Start of Dataset records

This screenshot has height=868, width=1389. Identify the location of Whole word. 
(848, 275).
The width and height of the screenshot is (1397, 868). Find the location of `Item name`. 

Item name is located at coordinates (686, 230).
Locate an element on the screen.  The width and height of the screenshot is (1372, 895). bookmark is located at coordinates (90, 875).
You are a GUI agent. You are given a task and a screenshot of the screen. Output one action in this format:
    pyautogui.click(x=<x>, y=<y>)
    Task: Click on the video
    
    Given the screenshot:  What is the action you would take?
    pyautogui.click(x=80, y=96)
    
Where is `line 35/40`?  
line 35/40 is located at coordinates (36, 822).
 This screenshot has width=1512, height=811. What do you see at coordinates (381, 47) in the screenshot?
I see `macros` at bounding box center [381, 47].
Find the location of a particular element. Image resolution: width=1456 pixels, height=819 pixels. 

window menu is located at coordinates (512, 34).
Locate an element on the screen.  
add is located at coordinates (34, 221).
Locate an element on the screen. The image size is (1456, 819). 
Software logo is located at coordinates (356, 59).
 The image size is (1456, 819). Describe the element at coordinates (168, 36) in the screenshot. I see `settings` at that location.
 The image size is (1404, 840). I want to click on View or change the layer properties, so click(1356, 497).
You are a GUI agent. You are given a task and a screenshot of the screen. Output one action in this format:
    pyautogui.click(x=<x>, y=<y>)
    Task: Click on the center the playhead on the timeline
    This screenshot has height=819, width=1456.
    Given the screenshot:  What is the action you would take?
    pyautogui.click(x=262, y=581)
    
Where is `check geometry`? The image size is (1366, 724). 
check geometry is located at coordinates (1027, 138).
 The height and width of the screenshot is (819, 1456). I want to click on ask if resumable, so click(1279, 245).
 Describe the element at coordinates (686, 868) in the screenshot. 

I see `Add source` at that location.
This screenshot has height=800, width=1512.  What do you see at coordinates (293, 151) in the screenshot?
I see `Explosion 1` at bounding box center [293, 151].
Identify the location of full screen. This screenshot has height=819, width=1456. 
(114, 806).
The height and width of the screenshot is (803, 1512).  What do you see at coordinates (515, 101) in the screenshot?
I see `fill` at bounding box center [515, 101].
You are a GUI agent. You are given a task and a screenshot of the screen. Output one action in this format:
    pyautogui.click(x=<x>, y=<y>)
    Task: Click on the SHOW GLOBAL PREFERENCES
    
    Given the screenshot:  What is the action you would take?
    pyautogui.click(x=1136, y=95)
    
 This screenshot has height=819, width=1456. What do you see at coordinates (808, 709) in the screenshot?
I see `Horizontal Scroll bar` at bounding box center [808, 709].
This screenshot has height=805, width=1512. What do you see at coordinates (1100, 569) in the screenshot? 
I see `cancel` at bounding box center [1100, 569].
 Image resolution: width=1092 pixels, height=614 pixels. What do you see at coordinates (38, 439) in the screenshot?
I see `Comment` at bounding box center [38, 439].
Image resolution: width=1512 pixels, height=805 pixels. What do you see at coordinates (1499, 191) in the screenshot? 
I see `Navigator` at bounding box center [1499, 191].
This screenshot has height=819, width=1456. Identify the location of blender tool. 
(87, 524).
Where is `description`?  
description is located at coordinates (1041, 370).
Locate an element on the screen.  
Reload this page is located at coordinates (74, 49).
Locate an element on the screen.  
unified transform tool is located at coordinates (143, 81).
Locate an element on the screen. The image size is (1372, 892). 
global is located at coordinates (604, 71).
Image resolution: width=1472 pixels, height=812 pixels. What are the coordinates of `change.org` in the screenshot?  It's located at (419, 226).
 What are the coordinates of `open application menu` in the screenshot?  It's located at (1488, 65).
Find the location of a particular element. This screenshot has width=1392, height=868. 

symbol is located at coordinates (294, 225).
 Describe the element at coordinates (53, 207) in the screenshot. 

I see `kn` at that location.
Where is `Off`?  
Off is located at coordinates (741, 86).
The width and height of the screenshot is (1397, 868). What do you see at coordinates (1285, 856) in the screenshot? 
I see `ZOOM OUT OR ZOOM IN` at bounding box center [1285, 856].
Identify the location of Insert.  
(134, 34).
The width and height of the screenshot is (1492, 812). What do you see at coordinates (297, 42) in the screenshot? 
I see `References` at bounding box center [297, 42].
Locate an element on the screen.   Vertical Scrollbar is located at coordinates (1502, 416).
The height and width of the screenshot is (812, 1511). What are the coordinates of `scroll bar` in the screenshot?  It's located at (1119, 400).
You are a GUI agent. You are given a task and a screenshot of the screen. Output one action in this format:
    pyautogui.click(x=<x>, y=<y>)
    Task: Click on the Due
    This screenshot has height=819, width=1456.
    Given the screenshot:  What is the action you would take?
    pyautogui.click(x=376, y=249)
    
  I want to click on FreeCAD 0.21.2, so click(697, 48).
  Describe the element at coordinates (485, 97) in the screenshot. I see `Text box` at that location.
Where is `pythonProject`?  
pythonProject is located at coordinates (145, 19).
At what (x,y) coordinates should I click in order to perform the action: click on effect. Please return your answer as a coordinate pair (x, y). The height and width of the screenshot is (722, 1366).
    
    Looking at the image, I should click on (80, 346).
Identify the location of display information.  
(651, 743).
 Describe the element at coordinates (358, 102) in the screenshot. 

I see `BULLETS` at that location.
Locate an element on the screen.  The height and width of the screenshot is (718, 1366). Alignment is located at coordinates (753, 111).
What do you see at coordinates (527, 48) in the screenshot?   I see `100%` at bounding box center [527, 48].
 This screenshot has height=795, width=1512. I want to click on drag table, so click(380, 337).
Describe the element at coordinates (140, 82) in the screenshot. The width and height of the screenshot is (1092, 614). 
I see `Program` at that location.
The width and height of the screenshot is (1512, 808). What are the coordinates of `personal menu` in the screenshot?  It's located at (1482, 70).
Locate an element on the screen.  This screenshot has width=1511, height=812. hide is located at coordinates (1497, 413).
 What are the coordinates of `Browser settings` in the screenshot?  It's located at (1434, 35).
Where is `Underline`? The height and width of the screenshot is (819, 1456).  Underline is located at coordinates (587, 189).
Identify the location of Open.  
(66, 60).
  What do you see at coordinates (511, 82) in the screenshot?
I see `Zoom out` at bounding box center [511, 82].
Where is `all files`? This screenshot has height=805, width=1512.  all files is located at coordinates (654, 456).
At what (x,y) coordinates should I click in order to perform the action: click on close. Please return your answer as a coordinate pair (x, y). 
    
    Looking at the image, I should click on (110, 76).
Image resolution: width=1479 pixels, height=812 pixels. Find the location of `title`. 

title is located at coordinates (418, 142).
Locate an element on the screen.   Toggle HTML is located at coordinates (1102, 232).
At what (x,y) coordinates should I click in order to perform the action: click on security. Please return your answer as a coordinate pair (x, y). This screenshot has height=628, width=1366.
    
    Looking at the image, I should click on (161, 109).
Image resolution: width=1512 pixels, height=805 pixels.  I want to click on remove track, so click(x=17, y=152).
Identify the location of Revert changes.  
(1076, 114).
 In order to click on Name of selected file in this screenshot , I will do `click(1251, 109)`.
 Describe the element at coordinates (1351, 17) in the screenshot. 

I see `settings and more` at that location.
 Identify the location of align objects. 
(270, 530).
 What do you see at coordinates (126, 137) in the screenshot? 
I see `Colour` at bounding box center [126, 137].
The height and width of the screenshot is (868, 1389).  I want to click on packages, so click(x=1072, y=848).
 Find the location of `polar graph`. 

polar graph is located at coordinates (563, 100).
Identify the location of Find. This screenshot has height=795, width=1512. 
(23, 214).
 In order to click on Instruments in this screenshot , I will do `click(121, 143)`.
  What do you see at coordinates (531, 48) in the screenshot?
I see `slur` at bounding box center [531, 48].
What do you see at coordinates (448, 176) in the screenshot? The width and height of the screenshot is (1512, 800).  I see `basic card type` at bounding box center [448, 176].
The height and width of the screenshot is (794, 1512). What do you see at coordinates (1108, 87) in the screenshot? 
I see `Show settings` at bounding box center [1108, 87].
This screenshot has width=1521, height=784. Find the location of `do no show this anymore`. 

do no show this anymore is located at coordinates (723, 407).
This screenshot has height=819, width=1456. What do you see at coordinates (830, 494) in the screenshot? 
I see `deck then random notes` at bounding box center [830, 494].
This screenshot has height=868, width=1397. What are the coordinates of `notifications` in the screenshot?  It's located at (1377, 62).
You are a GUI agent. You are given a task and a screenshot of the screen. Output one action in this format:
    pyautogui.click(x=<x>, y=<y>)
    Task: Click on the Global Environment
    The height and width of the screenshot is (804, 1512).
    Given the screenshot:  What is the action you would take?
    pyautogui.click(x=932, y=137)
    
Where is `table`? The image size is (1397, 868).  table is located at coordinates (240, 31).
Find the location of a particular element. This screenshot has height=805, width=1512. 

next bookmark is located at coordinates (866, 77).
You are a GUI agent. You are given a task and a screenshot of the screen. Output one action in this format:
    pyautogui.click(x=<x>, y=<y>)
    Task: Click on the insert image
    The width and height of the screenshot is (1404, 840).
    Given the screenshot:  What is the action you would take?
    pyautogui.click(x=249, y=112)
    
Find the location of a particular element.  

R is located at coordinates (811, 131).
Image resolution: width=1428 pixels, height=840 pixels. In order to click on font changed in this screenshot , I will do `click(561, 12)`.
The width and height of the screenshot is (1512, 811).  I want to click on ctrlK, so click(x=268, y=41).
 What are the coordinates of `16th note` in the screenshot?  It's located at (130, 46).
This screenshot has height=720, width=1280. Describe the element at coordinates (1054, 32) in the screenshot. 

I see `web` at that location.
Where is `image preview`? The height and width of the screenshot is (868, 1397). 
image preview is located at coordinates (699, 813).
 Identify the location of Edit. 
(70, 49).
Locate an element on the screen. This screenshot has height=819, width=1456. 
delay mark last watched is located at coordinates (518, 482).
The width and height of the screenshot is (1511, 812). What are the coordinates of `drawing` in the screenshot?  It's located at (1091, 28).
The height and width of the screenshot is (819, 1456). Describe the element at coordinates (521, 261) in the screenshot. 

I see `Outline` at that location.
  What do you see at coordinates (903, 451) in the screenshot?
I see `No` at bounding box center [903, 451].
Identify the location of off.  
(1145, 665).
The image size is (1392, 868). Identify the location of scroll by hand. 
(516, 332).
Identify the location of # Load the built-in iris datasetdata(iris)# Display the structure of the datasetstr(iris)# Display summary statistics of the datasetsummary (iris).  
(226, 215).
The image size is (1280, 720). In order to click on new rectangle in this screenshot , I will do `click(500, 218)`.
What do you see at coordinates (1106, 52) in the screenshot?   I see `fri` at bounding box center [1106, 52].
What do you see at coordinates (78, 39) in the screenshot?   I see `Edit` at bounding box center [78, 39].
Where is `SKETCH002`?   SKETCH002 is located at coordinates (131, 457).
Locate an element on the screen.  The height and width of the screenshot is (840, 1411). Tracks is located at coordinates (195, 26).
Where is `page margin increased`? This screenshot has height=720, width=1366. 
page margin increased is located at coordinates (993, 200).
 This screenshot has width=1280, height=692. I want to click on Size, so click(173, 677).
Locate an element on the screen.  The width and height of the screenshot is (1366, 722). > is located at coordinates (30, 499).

End of Dataset records

▸ **Your goal**: Print the stretch of data from the line containing "element. This screenshot has height=805, width=1512." through the line containing "pyautogui.click(x=249, y=112)", inclusive, reproducing each line exactly.

▸ **Output of the task**:
Find the location of a particular element. This screenshot has height=805, width=1512. 

next bookmark is located at coordinates (866, 77).
You are a GUI agent. You are given a task and a screenshot of the screen. Output one action in this format:
    pyautogui.click(x=<x>, y=<y>)
    Task: Click on the insert image
    The width and height of the screenshot is (1404, 840).
    Given the screenshot:  What is the action you would take?
    pyautogui.click(x=249, y=112)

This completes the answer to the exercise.